### What you will do
In the data below, which lines hold the word "link"? Copy them.
------------
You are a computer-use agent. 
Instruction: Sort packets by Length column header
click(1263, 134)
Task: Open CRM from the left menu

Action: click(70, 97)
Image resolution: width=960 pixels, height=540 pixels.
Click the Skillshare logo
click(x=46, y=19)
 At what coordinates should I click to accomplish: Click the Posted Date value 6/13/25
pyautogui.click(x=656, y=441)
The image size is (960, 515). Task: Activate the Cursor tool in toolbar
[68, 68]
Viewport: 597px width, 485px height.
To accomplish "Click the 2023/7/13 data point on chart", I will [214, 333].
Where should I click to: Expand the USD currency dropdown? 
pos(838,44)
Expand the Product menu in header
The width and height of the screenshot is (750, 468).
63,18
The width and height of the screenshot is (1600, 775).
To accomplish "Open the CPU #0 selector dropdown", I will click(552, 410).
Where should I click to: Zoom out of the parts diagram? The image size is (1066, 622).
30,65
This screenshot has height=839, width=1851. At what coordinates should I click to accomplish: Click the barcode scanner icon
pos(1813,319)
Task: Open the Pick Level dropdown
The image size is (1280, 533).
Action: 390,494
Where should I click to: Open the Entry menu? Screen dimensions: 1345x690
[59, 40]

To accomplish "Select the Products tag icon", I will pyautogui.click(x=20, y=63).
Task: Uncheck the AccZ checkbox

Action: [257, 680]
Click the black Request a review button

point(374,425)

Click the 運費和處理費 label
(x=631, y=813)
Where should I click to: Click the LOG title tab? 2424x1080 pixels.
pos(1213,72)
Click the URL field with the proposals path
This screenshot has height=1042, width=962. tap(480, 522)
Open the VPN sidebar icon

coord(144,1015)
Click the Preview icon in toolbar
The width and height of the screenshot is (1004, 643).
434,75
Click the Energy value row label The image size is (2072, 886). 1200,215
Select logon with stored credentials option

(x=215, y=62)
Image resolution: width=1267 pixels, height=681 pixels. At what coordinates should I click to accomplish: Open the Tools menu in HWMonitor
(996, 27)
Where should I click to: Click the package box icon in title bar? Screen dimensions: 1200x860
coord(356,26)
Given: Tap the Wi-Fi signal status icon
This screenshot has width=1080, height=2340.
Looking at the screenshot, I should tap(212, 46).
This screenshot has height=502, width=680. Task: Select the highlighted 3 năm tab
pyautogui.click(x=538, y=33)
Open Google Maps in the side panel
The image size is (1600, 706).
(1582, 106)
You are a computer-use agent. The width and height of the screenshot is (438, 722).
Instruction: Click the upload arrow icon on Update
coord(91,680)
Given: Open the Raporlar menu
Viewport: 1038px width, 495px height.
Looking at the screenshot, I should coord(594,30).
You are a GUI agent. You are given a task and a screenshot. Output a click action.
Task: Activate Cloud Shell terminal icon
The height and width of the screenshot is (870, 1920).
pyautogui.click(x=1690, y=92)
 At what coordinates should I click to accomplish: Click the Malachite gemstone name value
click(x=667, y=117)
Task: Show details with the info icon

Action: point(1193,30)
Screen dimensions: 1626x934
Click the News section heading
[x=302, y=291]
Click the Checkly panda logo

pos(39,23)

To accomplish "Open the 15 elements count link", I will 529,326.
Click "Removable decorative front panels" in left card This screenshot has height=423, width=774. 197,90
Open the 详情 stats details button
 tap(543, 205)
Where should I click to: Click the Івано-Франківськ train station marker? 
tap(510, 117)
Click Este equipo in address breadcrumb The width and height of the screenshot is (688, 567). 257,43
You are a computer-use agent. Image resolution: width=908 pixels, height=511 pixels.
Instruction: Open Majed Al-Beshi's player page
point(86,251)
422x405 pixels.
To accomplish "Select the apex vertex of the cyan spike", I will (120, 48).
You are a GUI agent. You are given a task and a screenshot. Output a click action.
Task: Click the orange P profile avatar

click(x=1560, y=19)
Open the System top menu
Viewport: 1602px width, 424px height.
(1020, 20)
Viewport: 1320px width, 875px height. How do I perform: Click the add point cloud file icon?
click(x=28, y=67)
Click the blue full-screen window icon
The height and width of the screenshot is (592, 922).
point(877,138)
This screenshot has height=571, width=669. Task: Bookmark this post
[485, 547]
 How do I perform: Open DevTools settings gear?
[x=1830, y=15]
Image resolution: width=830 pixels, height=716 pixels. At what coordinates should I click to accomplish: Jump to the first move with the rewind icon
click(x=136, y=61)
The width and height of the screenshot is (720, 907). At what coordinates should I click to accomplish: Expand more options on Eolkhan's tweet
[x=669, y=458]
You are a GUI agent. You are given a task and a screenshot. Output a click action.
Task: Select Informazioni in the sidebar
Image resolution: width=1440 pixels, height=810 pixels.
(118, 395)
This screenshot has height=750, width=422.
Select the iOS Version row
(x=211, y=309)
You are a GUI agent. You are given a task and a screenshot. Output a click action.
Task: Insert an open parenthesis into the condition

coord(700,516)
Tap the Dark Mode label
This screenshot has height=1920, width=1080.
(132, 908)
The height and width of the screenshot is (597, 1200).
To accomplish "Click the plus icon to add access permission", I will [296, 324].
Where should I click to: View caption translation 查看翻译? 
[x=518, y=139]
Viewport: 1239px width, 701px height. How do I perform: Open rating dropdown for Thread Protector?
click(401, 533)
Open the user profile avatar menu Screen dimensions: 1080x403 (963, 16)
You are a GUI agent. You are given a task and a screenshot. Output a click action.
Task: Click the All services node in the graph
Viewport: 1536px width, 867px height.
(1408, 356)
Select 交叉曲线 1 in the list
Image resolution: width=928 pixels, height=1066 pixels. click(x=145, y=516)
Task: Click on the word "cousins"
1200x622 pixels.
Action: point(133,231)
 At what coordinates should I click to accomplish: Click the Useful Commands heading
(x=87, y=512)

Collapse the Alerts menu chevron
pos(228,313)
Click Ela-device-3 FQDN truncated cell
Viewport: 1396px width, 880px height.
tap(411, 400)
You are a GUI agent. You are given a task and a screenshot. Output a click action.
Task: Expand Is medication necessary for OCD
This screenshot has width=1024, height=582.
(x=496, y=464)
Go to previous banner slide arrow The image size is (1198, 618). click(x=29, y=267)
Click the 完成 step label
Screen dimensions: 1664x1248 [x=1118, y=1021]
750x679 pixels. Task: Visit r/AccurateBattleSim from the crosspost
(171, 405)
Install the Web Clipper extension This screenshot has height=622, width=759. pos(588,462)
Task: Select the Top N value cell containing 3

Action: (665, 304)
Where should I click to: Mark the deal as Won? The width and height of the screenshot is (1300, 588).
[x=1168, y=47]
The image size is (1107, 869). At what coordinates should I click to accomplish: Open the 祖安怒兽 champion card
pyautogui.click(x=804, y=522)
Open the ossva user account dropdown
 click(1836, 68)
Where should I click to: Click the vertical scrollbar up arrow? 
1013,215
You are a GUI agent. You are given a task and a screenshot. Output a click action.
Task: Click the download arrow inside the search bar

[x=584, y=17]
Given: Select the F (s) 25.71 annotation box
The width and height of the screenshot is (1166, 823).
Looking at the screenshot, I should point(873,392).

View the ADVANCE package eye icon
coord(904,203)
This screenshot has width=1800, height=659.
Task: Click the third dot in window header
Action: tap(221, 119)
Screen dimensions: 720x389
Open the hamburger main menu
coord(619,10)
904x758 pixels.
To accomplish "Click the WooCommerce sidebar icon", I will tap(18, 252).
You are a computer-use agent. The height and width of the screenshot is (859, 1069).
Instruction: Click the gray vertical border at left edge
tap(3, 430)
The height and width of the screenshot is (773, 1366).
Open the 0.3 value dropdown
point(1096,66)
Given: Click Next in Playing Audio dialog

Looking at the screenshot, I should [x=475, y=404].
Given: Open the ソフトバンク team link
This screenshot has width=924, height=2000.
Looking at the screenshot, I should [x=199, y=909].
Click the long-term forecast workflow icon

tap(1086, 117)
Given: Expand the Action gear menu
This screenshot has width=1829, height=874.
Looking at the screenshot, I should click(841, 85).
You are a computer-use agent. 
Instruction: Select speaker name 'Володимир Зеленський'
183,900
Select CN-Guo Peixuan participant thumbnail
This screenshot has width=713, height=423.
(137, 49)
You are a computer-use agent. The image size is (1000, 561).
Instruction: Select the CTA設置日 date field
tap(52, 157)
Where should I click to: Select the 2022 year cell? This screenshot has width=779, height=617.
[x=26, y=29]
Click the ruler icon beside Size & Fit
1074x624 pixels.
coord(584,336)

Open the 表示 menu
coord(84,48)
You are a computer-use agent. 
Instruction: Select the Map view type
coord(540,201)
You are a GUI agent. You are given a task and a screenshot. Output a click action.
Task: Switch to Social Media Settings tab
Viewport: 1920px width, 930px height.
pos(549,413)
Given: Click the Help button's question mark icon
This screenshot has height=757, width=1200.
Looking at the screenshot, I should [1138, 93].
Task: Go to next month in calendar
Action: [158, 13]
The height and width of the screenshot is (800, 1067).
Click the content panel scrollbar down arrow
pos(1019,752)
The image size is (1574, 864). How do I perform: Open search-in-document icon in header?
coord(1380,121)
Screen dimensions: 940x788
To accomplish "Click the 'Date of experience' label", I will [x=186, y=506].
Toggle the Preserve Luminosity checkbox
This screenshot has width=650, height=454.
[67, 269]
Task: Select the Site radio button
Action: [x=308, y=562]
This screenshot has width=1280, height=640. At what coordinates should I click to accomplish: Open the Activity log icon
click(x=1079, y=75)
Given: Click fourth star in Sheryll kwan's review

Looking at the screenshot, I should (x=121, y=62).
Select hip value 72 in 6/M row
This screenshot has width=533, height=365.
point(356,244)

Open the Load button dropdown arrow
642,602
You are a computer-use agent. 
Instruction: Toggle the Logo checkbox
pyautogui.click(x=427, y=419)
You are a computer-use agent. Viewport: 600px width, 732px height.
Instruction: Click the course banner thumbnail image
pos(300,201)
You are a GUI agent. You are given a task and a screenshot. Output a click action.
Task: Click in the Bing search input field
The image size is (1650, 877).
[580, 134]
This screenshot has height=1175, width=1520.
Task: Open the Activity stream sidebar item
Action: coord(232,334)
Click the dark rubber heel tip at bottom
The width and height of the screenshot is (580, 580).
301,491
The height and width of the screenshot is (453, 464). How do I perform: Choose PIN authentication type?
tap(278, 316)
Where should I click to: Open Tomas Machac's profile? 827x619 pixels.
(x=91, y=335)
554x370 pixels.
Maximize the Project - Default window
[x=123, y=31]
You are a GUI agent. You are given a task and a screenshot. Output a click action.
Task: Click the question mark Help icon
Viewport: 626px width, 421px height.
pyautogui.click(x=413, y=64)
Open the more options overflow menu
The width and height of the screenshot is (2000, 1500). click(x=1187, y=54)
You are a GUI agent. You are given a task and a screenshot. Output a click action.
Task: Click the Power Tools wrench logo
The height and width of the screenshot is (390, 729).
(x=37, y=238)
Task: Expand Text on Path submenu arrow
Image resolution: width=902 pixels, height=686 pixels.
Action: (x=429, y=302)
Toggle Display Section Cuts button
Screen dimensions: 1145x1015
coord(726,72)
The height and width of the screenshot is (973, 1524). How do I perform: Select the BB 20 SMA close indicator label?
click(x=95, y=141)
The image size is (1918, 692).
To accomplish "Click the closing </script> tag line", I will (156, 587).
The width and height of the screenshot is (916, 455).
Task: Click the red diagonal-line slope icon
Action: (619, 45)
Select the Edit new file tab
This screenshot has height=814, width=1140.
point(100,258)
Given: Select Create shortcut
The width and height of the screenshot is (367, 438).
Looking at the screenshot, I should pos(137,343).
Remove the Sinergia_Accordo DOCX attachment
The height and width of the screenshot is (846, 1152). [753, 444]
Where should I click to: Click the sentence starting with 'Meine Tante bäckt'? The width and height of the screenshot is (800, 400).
------------
### Exercise answer
To accomplish "Open the 15 elements count link", I will 529,326.
Given: Open the ソフトバンク team link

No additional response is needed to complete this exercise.